Dans une petite vitrine de verre, à peine plus grande qu’une boîte à chaussure, se trouve un corps féminin allongé, en tissu éponge rose. Pas de tête ni de bras, une jambe est amputée au genou. Au dessus de la poitrine généreuse et du ventre arrondi est suspendu, à la verticale, un couteau. La lame est bien aiguisée, prête à transpercer la chair de chiffon. Menace terrifiante, violence absolue.
Cette sculpture, intitulée femme-couteau et exposée au musée Neuberger de Purchase, au nord de New York, pourrait résumer à elle seule l’œuvre de Louise Bourgeois. Tout y est: la femme, la maternité, la sexualité, la souffrance silencieuse et le symbole phallique, dominateur, promesse de destruction et de douleur.
C’est dans son enfance que Louise Bourgeois a puisé sa force créatrice. Née le 25 décembre 1911 à Paris et élevée dans le sud de la capitale, à Choisy-le-Roi, elle fut traumatisée par l’infidélité de son père et par le silence résigné de sa mère. Ambiance étouffante dans l’atelier parental de restauration de tapisseries anciennes, entretenue par un secret de famille trop lourd à supporter. Par quête de structure et de stabilité, elle commence des études de mathématiques à la Sorbonne, mais par soif d’expression, elle s’oriente finalement vers l’art. Ses œuvres combinent cette dualité entre ordre (géométrique, architectural) et désordre (artistique): femmes-maisons, bustes en forme de portes et d’escaliers.

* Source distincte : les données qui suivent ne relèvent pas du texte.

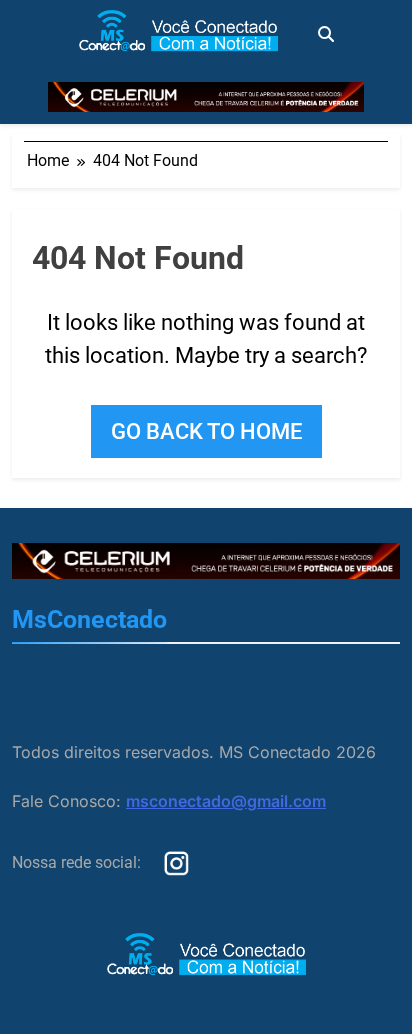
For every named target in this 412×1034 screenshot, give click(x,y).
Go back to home (206, 431)
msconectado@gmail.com (226, 801)
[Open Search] (326, 34)
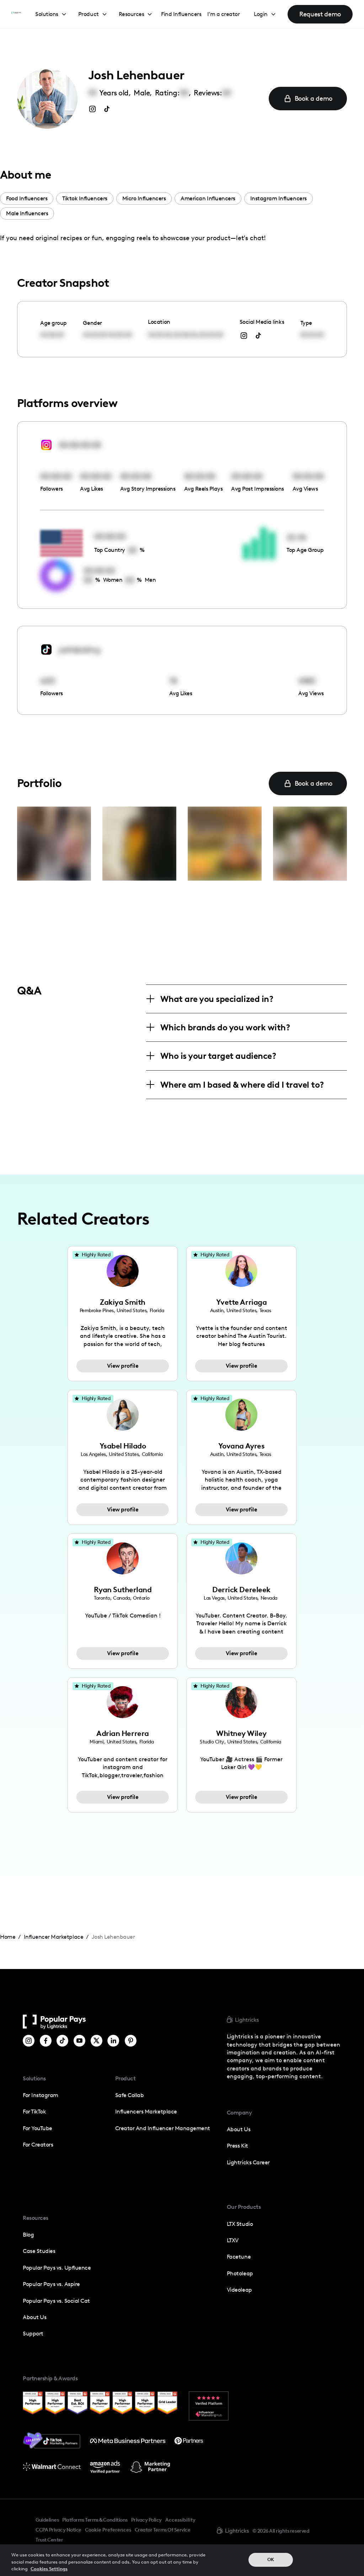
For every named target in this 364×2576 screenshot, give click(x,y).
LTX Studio (240, 2224)
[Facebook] (46, 2041)
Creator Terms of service (162, 2530)
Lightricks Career (248, 2162)
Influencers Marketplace (146, 2111)
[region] (182, 2560)
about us (238, 2129)
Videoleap (239, 2289)
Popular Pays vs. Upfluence (57, 2267)
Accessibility (180, 2520)
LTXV (233, 2240)
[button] (51, 14)
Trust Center (49, 2540)
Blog (28, 2234)
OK (270, 2559)
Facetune (239, 2256)
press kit (237, 2145)
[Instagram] (28, 2041)
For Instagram (40, 2095)
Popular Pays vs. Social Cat (56, 2300)
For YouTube (37, 2128)
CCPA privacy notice (58, 2530)
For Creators (38, 2144)
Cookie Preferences (108, 2530)
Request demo (320, 14)
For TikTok (34, 2111)
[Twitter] (96, 2041)
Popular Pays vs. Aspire (51, 2284)
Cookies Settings (49, 2568)
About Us (34, 2317)
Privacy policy (146, 2520)
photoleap (240, 2273)
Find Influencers (181, 14)
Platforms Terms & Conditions (94, 2520)
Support (33, 2333)
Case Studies (39, 2251)
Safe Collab (129, 2095)
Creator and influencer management (162, 2128)
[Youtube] (79, 2041)
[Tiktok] (62, 2041)
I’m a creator (223, 14)
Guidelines (47, 2520)
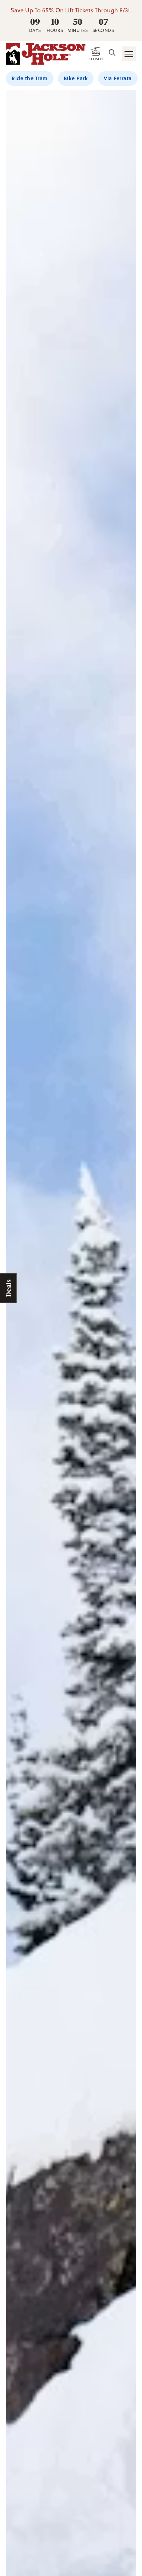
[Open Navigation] (129, 53)
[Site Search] (112, 53)
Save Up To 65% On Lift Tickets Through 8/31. (71, 10)
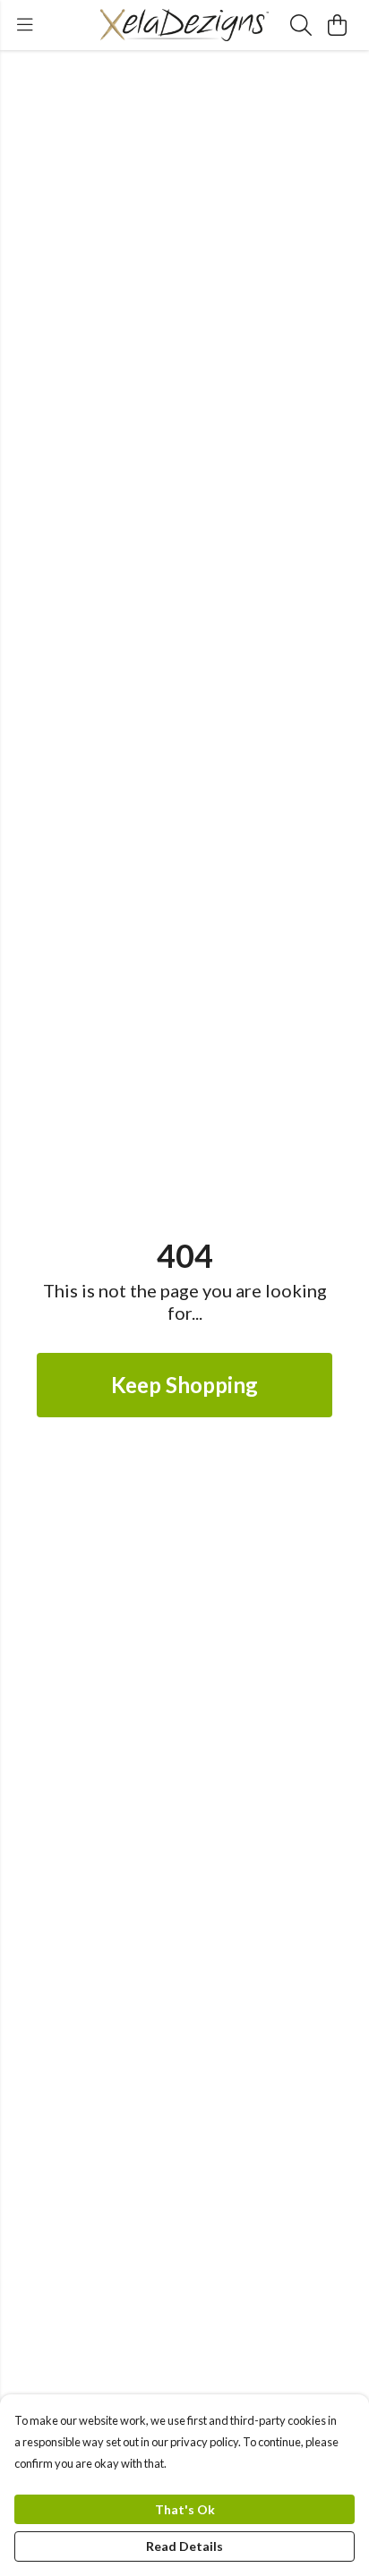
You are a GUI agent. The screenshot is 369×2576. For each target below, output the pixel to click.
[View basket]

Elle quitte la France pour New York à 27 ans après avoir épousé l’historien d’art américain Robert Goldwater. Elle y rencontre les plus grands surréalistes, de Miro à Breton, et entame sa série de personnages en forme de totems, le moyen selon elle d’attirer les esprits de sa famille (son frère et sa soeur) et de ses amis restés en France et qui lui manquent. Naturalisée américaine en 1951, elle ne connaît la notoriété qu’à partir de 1974, avec l’une de ses œuvres les plus cruelles, La Destruction du Père. Le MoMA ne lui consacre sa première exposition qu’en 1982 et la France ne reconnaîtra son œuvre qu’à la fin des années 90. Le Centre Georges Pompidou lui a notamment consacré une impressionnante rétrospective en 2008, avec plus de 200 pièces présentées.
Aujourd’hui, Louise Bourgeois est mondialement connue par ses immenses sculptures arachnéennes, symbole de la mère protectrice, “aussi intelligente, patiente, propre et utile, raisonnable et indispensable qu’une araignée”, selon les mots de l’artiste. Elle aimait se lover sous ses mygales d’acier baptisées Maman. L’une d’elles accueillait les visiteurs à l’entrée du musée Guggenheim, il y a 2 ans, à New York. Maman est orpheline aujourd’hui. Louise Bourgeois est décédée lundi à Manhattan à l’âge de 98 ans, emportée par une crise cardiaque. Une mort brutale, violente… aurait-il pu en être autrement?